This book would not exist without our chapter authors and the teachers and classrooms in which they studied to document and analyze social justice. We are ever-grateful to our contributors for sharing their insights and their work. To the teachers whose practices are reported within these pages, we also extend our gratitude. Allowing a researcher into your space can be disconcerting, and to open up what is essentially (for a teacher) your heart to them, is sometimes a challenge. We thank you and those like you for your passion and commitment to equity.

We are also indebted to Silvia Bettez, who, many years ago, put us on this path to social justice education and to examining the myriad ways justice can appear in classrooms. As our teacher, Silvia embodied what it meant to teach social justice with love and critical care and led us through a consideration of many of the texts and topics that appear here in our work. We are grateful to the professors who inspired us at UNC-Chapel Hill: Jocelyn Glazier, Lynda Stone, Cheryl Bolick, Xue Rong, and Jim Trier. Each of you were central to our development as scholars and we thank you for supporting us. We are especially grateful to George Noblit, not only for his encouragement in creating this collection, but for his unwavering dedication to each of us in our graduate studies, his commitment to justice-oriented education, and his example of researching and teaching with values intact. George, you have invigorated so many, and we are honored to be among them.

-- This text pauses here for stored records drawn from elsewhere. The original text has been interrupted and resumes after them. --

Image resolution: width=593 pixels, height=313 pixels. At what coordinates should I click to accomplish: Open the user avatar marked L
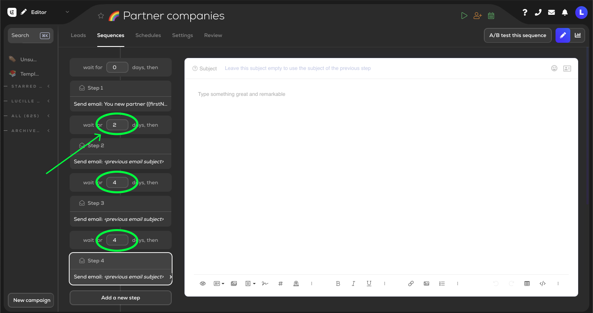tap(581, 12)
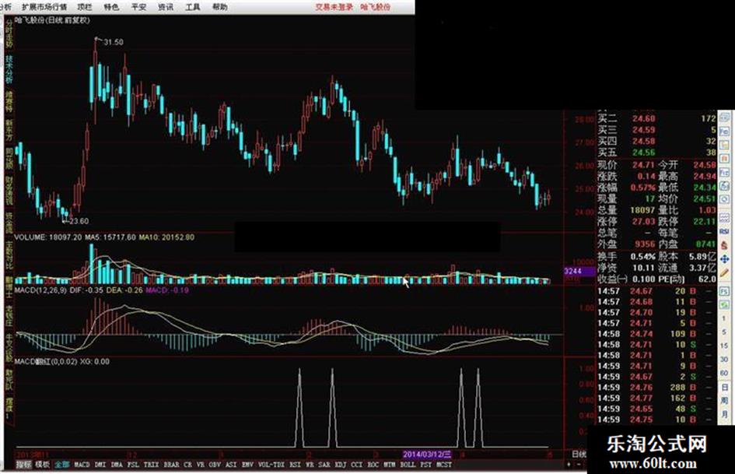Expand the 帮助 menu

click(x=220, y=7)
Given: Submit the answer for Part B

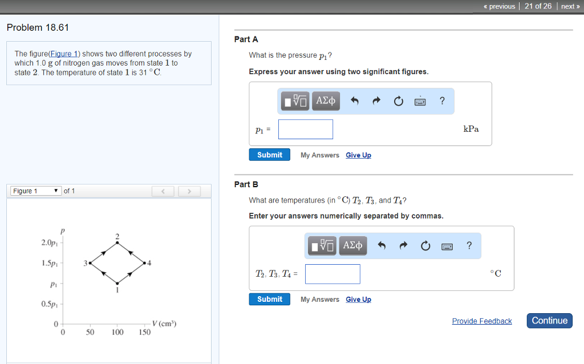Looking at the screenshot, I should (x=269, y=298).
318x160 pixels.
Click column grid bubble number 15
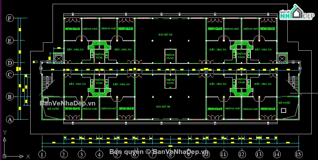(298, 154)
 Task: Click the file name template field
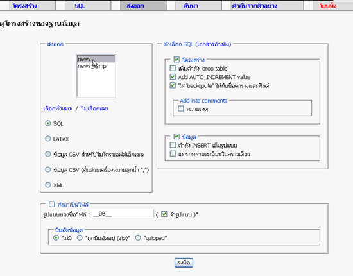[123, 214]
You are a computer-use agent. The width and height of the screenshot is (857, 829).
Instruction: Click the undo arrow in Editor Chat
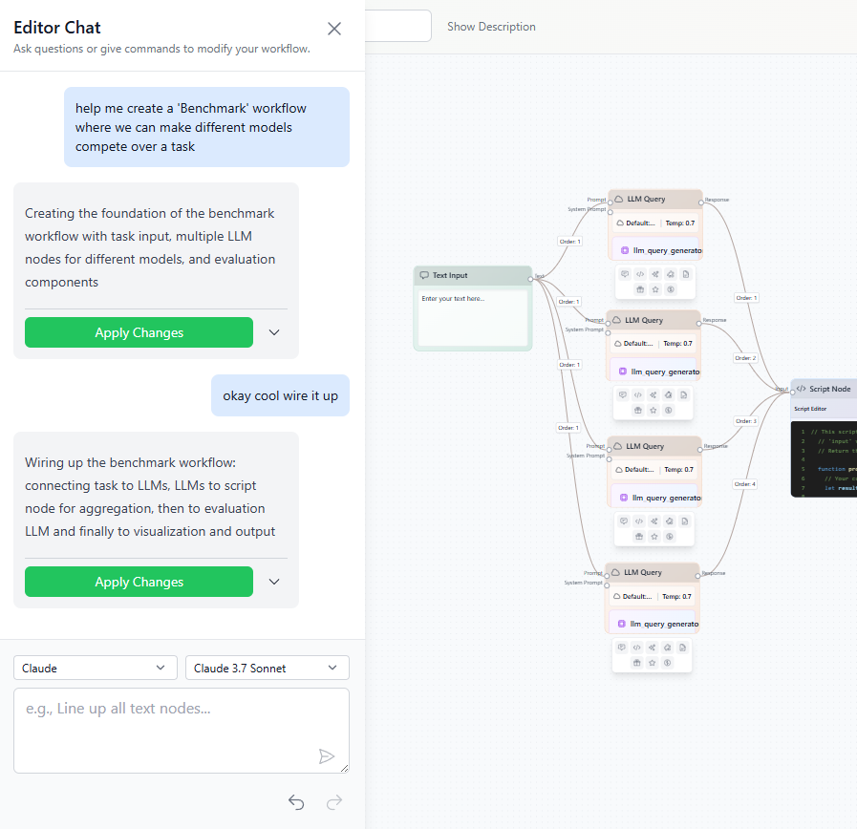pyautogui.click(x=296, y=802)
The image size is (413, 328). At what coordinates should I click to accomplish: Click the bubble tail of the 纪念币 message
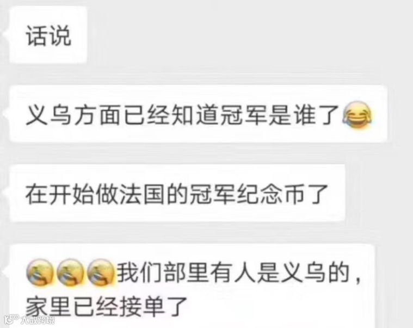[x=6, y=193]
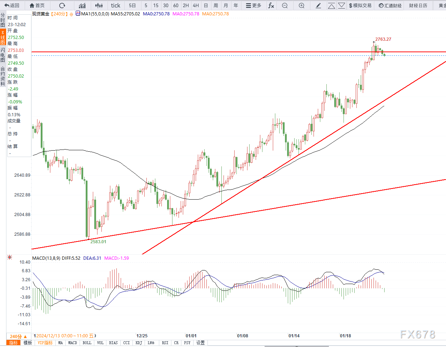Toggle the tick chart view
446x347 pixels.
(x=115, y=5)
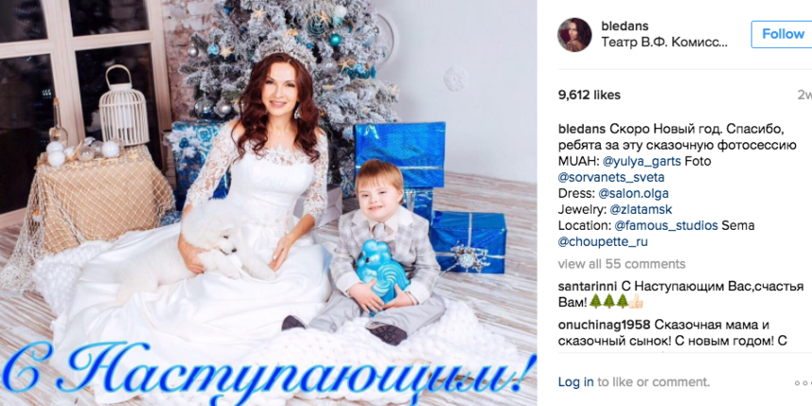The height and width of the screenshot is (406, 812).
Task: Expand view all 55 comments
Action: [x=622, y=264]
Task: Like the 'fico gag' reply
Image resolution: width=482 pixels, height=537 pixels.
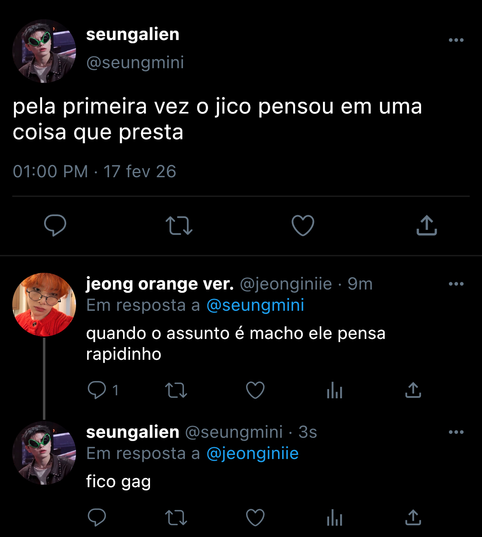Action: (x=255, y=518)
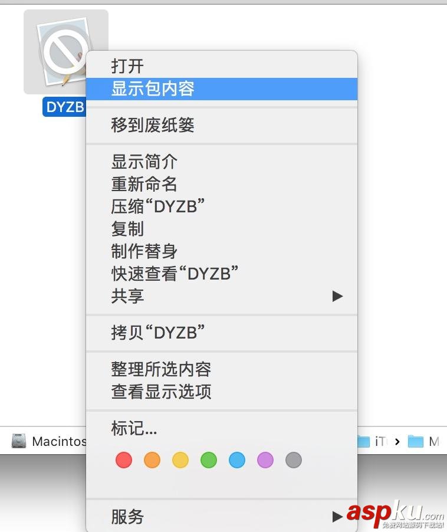Apply the gray tag dot
The height and width of the screenshot is (532, 447).
click(x=294, y=459)
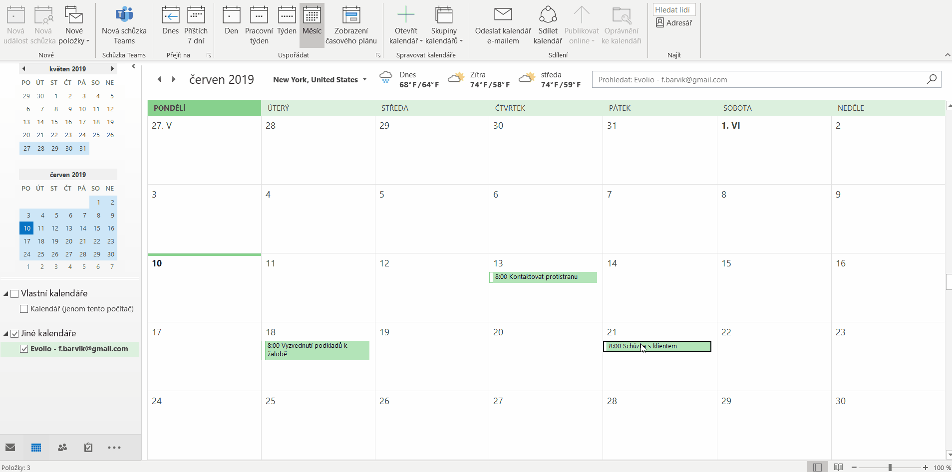Open Nové položky dropdown menu

point(74,25)
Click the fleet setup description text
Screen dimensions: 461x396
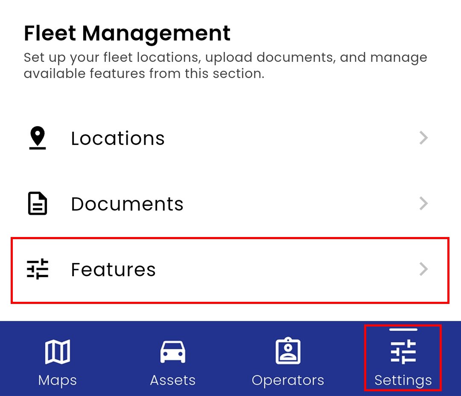click(225, 65)
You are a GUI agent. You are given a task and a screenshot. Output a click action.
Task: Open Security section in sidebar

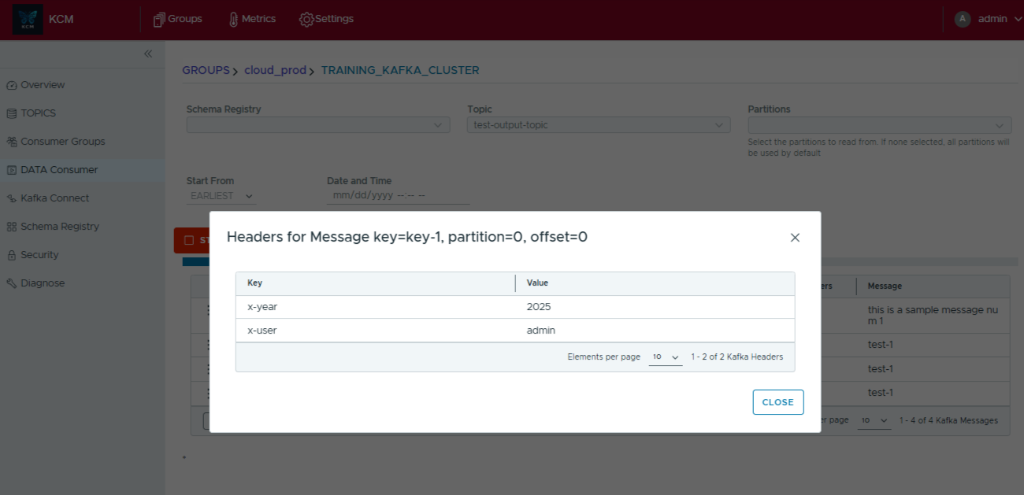coord(39,255)
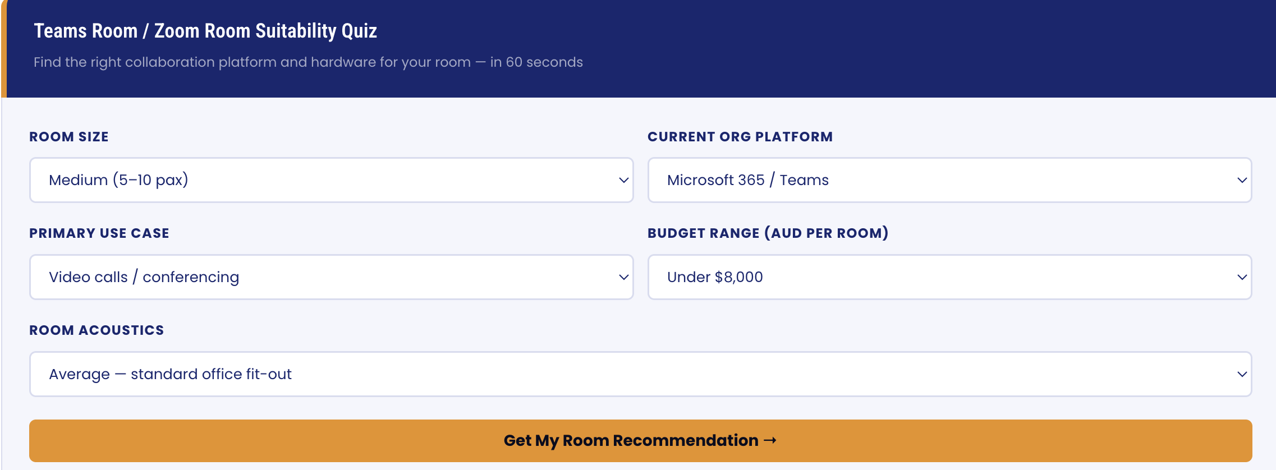Click the Primary Use Case chevron arrow
The width and height of the screenshot is (1276, 470).
pyautogui.click(x=623, y=277)

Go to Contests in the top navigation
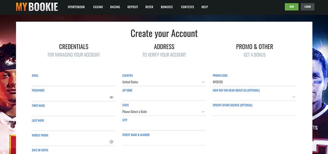[x=187, y=7]
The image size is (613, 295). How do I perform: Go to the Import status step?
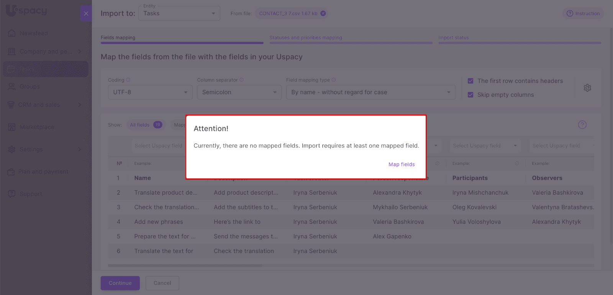point(453,38)
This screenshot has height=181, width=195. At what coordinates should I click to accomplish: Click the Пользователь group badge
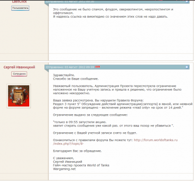(20, 8)
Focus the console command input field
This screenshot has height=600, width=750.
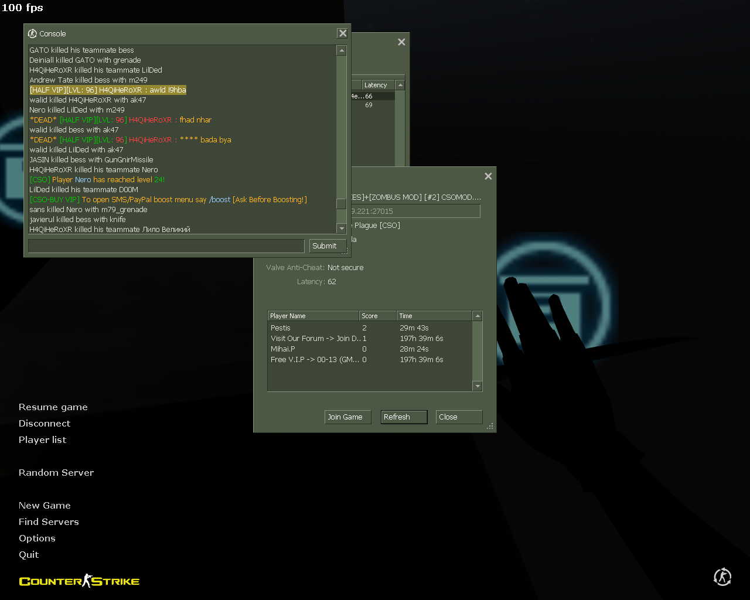[x=166, y=246]
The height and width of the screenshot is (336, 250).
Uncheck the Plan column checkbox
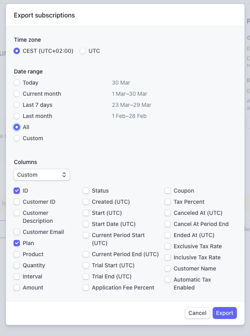[17, 243]
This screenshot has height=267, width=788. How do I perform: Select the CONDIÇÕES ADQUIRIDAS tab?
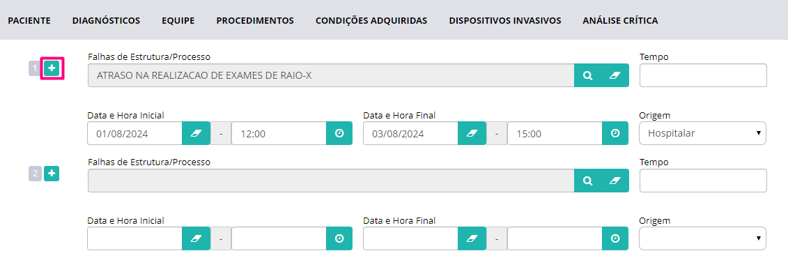pyautogui.click(x=371, y=21)
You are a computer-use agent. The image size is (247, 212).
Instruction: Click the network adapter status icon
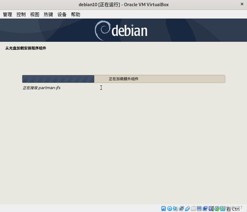point(182,208)
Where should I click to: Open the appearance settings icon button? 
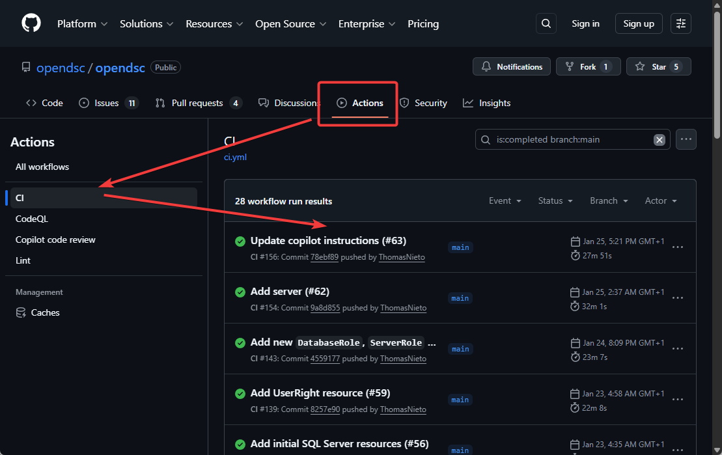tap(680, 23)
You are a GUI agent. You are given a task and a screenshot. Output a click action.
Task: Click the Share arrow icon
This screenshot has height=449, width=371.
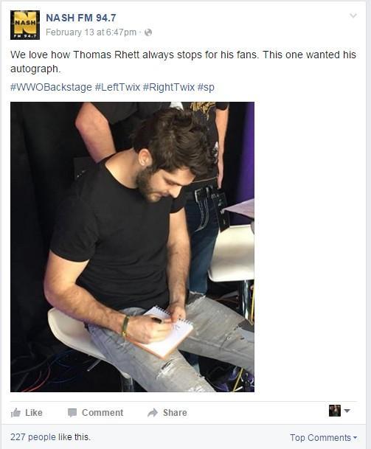(x=153, y=413)
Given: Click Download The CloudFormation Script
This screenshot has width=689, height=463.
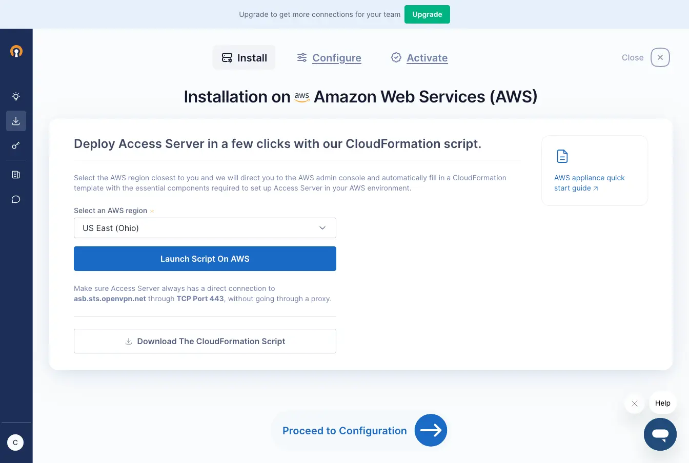Looking at the screenshot, I should (205, 341).
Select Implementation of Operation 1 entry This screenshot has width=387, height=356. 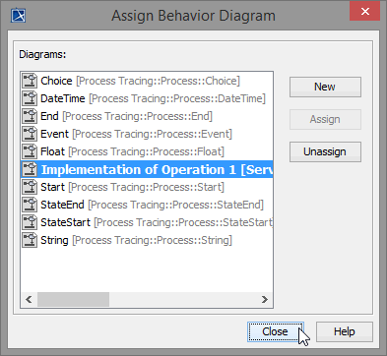tap(147, 169)
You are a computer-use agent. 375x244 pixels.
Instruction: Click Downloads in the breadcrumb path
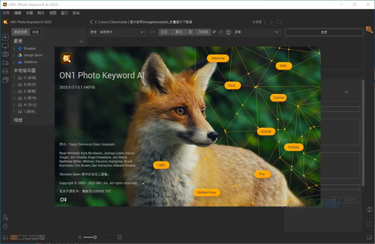[119, 22]
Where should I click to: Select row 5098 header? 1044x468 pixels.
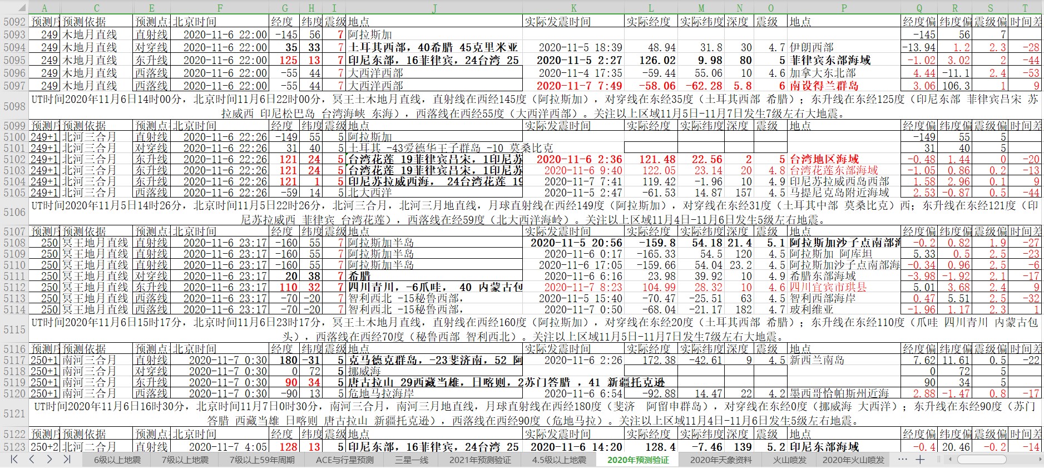coord(14,106)
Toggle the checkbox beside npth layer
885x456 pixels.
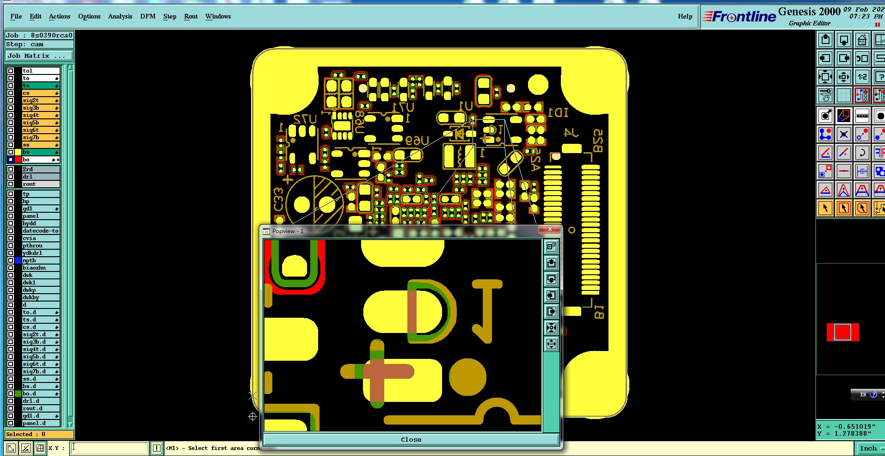tap(11, 260)
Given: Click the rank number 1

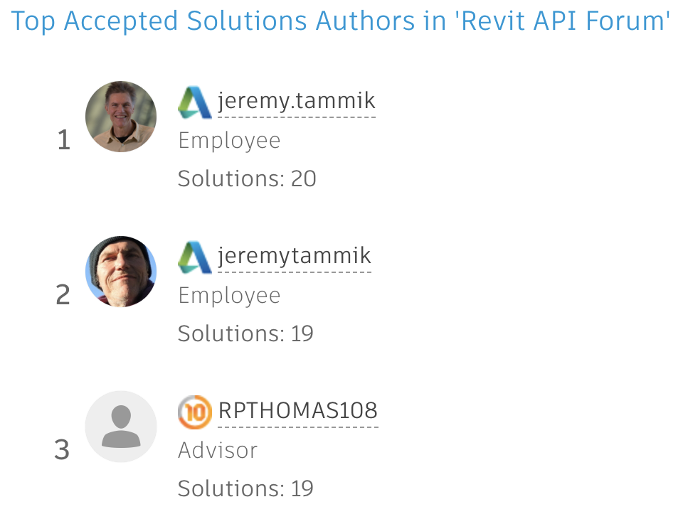Looking at the screenshot, I should coord(64,141).
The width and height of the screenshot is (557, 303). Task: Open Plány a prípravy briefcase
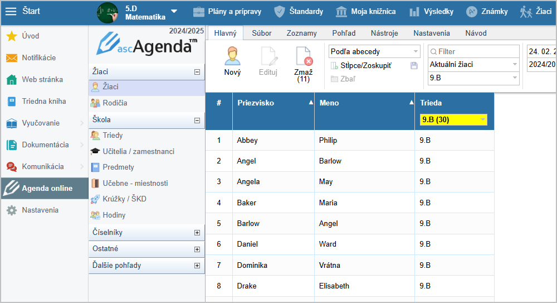pyautogui.click(x=198, y=12)
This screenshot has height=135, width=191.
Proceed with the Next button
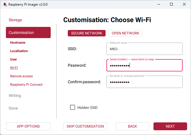[170, 126]
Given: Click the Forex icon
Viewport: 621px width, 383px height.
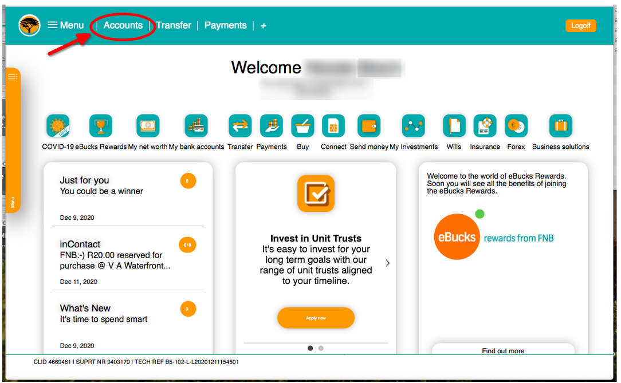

Many thanks also goes to each of our support systems—the families, friends, and furry companions who sacrifice so that we can pursue our research agendas, ← ix | x → write, and edit at all times of the day and night. The Critical Carpool, the four of us who are not only co-editors but friends, feel so fortunate to have had the opportunity to work together on this project.

I, Summer, thank Morgan and the students at The Anchor School for allowing me to collaborate with you in Math for a Cause. Many thanks are owed to Bryan Fede, my research partner. My parents, Dennis and Diana, taught me to be critical and always pointed out power structures, creating a future social justice educator. I am grateful for the support of my partner, Susan, my sister Tegan, and my many extended kin and chosen family members. Lastly, thank you to my wonderful colleagues and students at Truman State University.

I, Ashley, would like to thank my family—my parents, Michael and Christy, and Brian and Ginger—for keeping me grounded and supporting my work, even when it takes me far from home. Especially to my mom, thank you for your endless patience and encouragement. To Avery, Lillian, Ellis, Wren, and Ember, my nieces, I am so grateful for the joy you bring to my life and am so proud of the strong young women you are becoming. I hope for a future filled with possibilities and justice for each of you. To Keith, thank you for your love, encouragement, and fortitude over this past year. To my WSU colleagues, especially Todd Butler, Bill Condon, Victor Villanueva, Leeann Hunter, and Roger Whitson, many thanks for your support and mentorship as I have navigated academia.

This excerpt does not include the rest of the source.